Ancak Kofman kuşkulu. “ABD’nin bir garantör olarak katılmadığı güvenlik garantileri ortasında dev bir delik bulunan bir simit üzere olur” diyor.
Bu görüş Kiev’de de dayanak görüyor.
Podolyak “Başka ne alternatif olabilir? Bugün öteki bir seçenek yok” diyor.
Ukrayna’nın Sovyetler Birliği sonrası sonlarıyla ilgili 1994 Budapeşte Momeradrumu ya da Donbas Savaşını sona erdirmeyi amaçlayan 2014-2015 Minsk muahedeleri üzere kağıt modüllerinin askeri caydırıcılık bulunmadan değeri olmayacağını söylüyor.
“Rusya saldırıyı başlatır başlatmaz, karşılık olarak kıymetli sayıda atak olacağını anlamalı” diyor.
İngiltere, Biden ve Batı’nın rolü
Ukrayna’nın uzun vadeli geleceği konusunda bir muahede olmadan, müttefikleri ülkenin savunmasını güçlendirmek için ellerinden geleni yapıyor.
NATO Genel Sekreteri Mark Rutte geçtiğimiz günlerde, kısmen Rusya’nın koordineli füze ve SİHA taarruzlarına maruz kalan Ukrayna’nın güç altyapısını korumak için, ek hava savunma sistemleri tedariki de dahil “her şeye” bakıldığını söyledi.
Ukrayna asker sayısı manasında da büyük ezalar çekmeye başlarken, İngiltere Savunma Bakanı John Healey hükümetin Ukrayna’ya eğitim için İngiliz askerleri yollayabileceğini belirtti.
Biden idaresi de misyonu bırakmadan evvel Ukrayna’ya mümkün olduğunca çok Kongre onaylı askeri yardım göndermeye kararlı üzere görünüyor. Lakin her şeyi göndermeye vakit yetmeyebileceği belirtiliyor.

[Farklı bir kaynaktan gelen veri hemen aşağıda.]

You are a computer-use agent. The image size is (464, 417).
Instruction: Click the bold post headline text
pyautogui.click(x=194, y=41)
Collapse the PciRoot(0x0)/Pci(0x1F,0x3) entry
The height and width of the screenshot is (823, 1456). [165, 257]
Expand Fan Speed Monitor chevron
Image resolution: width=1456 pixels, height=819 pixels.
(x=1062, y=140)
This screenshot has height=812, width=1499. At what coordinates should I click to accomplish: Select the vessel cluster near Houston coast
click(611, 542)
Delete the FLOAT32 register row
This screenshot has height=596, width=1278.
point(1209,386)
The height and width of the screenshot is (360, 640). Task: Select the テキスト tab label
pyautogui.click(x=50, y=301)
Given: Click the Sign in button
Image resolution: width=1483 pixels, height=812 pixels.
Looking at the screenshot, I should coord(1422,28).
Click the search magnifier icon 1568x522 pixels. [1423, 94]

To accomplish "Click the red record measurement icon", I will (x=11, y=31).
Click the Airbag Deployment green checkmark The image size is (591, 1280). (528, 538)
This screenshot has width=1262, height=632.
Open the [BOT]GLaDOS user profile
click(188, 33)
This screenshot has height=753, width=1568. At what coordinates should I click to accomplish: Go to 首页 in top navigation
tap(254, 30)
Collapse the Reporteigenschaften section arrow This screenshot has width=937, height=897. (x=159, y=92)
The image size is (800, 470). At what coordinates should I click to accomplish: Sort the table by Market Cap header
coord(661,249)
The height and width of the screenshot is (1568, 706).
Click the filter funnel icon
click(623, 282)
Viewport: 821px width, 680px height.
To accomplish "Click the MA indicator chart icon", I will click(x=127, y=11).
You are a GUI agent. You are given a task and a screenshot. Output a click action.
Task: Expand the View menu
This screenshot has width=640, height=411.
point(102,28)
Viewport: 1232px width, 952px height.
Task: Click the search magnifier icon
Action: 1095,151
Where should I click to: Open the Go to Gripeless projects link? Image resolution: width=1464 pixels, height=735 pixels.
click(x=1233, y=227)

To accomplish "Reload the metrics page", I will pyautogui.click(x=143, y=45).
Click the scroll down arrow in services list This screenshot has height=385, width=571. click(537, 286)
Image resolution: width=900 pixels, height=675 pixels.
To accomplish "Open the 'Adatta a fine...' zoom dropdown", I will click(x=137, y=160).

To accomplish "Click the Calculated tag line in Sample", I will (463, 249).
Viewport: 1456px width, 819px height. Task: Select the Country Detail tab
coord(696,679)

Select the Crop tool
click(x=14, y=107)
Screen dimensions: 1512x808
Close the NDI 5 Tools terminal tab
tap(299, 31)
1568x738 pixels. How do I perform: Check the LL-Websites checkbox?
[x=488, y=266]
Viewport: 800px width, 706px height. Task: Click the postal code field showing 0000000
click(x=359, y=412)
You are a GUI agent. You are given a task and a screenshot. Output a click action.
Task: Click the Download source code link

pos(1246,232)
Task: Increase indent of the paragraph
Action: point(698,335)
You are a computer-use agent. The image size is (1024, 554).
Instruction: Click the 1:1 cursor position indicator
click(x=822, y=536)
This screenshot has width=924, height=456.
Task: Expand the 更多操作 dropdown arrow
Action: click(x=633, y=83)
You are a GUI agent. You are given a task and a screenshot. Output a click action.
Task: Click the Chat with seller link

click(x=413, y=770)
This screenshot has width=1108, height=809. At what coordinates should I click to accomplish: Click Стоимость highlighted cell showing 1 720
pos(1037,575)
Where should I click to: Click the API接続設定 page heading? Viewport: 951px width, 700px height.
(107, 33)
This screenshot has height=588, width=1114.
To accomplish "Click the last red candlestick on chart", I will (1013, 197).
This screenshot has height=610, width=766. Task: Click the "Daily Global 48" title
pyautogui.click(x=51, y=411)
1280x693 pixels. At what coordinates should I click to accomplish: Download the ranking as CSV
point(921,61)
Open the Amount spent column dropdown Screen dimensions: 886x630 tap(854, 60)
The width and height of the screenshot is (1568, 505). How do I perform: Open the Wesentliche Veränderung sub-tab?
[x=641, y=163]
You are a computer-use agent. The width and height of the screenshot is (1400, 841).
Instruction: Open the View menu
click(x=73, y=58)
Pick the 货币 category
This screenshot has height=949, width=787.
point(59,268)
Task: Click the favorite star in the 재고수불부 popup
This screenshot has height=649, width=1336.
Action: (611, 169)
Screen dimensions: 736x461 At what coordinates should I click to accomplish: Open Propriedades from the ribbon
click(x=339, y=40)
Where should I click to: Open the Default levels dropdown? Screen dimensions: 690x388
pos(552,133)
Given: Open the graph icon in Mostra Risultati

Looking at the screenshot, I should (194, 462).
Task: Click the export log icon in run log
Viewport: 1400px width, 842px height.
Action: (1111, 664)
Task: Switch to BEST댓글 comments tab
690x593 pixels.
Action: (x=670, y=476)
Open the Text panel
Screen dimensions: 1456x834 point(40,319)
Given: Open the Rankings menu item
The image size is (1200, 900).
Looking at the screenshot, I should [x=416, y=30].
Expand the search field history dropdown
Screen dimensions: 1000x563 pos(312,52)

21 Aralık’ta Trump’ın Ukrayna’ya askeri yardım vermeye devam edebileceği söylenmişti. Lakin NATO üyelerinin savunma harcamalarını büyük ölçüde artırmalarını talep edeceği vurgulanmıştı.
Kiev’in müttefikleri şu ana dek inatçı bir halde sağlam olan Rusya’nın savaş iktisadına darbe vurmak için Moskova’ya yönelik ambargoları da sıkılaştırdı.
Adının açıklanmasını istemeyen ABD Kongresi’nden bir kaynak “Ambargoların Rus iktisadını tamiri imkansız bir formda bozmaması nedeniyle bir öfke var” diyor.
Ancak son göstergeler Kremlin için giderek daha makûs bir tablo çiziyor. Faiz oranları % 23’te, enflasyon % 9’da seyrederken, rublenin kıymet kaybı ve büyümenin bu yıl büyük oranda yavaşlayacağı beklentisi, Rus iktisadı üzerindeki yük büyüyor.
Putin ise etkilenmemiş görünüyor. Rus başkan yıl sonu basın toplantısında “Ambargoların tesiri oluyor lakin çok değerli değil” dedi.
Rusya’nın cephedeki büyük kayıpları, Batılı yetkililer Moskova’nın her gün ortalama meyyit ve yaralı 1500 asker kaybettiğini kestirim ediyor, şimdi savaşın maliyetini Putin’i müzakere masasına yönlendirmeye yetmedi.
Peki, bu noktaya gelinmesi için Ukrayna’nın daha ne kadar çok toprak kaybetmesi ve daha ne kadar çok insanın ölmesi gerekiyor?